READING PASSAGE →
***
| JRL HOME | SUPPORT | SUBSCRIBE | RESEARCH & ANALYTICAL SUPPLEMENT | |
Old Saint Basil's Cathedral in MoscowJohnson's Russia List title and scenes of Saint Petersburg
Excerpts from the JRL E-Mail Community :: Founded and Edited by David Johnson

#14
The Observer (UK)
December 2, 2001
Emigré areas
Collections from Joseph Brodsky and Czeslaw Milosz lose some of their subtlety

By John Kinsella

Collected Poems in English
Joseph Brodsky
Carcanet £14.95, pp554

New and Collected Poems 1931-2001
Czeslaw Milosz
Allen Lane £30, pp776

The packaging of poetic greatness is a fallible art. To gather all someone's poems available in a specific language, or that which a poet 'wishes' or 'wished' preserved, is not straightforward. Even less straightforward when the poet had a hand in the translation of his own work. What you end up with is a 'take' on the poet's oeuvre - a combination of the personal and commercial.

Joseph Brodsky, despite his Nobel prize, will last the distance. His skill at creating poetry in his own Russian tongue, and transforming it into English, often when working with fine English-language poets, is beyond dispute.
***
JOB A → In the review, which publisher issued Brodsky's Collected Poems in English?
JOB B → In the review, write out everything from "The packaging of" down to "is beyond dispute.", substituting "simple" for "straightforward".
Work only from the review.

PROVIDED INFORMATION →
***
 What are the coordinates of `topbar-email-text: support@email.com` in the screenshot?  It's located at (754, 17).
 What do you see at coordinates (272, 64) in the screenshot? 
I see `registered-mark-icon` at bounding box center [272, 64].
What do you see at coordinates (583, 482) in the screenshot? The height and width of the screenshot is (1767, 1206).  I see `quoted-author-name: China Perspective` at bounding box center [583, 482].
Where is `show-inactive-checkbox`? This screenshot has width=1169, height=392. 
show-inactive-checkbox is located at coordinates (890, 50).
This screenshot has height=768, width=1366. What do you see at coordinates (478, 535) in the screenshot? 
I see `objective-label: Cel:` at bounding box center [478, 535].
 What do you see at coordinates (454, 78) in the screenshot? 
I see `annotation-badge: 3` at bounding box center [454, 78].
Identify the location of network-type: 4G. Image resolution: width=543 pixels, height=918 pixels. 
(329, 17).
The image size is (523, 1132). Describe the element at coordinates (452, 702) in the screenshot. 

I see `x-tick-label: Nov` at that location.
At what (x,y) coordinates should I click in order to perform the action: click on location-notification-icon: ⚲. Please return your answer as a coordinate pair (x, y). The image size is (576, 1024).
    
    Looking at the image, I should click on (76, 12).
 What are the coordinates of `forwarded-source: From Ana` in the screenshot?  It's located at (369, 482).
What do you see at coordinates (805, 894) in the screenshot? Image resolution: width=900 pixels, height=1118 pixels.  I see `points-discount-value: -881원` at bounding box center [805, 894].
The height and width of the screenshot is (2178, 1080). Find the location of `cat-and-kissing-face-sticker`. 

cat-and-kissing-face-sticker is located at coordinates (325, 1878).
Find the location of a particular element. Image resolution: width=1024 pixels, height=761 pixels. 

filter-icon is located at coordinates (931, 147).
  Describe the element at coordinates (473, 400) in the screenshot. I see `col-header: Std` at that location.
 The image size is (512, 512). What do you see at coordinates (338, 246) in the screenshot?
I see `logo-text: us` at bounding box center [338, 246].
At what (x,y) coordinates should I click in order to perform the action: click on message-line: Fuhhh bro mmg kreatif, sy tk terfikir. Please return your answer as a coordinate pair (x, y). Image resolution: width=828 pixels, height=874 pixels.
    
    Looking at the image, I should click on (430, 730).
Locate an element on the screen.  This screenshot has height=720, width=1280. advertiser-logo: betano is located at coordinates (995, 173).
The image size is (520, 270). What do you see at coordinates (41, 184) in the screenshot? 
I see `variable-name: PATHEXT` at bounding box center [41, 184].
***
TASK RESULT A → Carcanet

TASK RESULT B →
The packaging of poetic greatness is a fallible art. To gather all someone's poems available in a specific language, or that which a poet 'wishes' or 'wished' preserved, is not simple. Even less simple when the poet had a hand in the translation of his own work. What you end up with is a 'take' on the poet's oeuvre - a combination of the personal and commercial.

Joseph Brodsky, despite his Nobel prize, will last the distance. His skill at creating poetry in his own Russian tongue, and transforming it into English, often when working with fine English-language poets, is beyond dispute.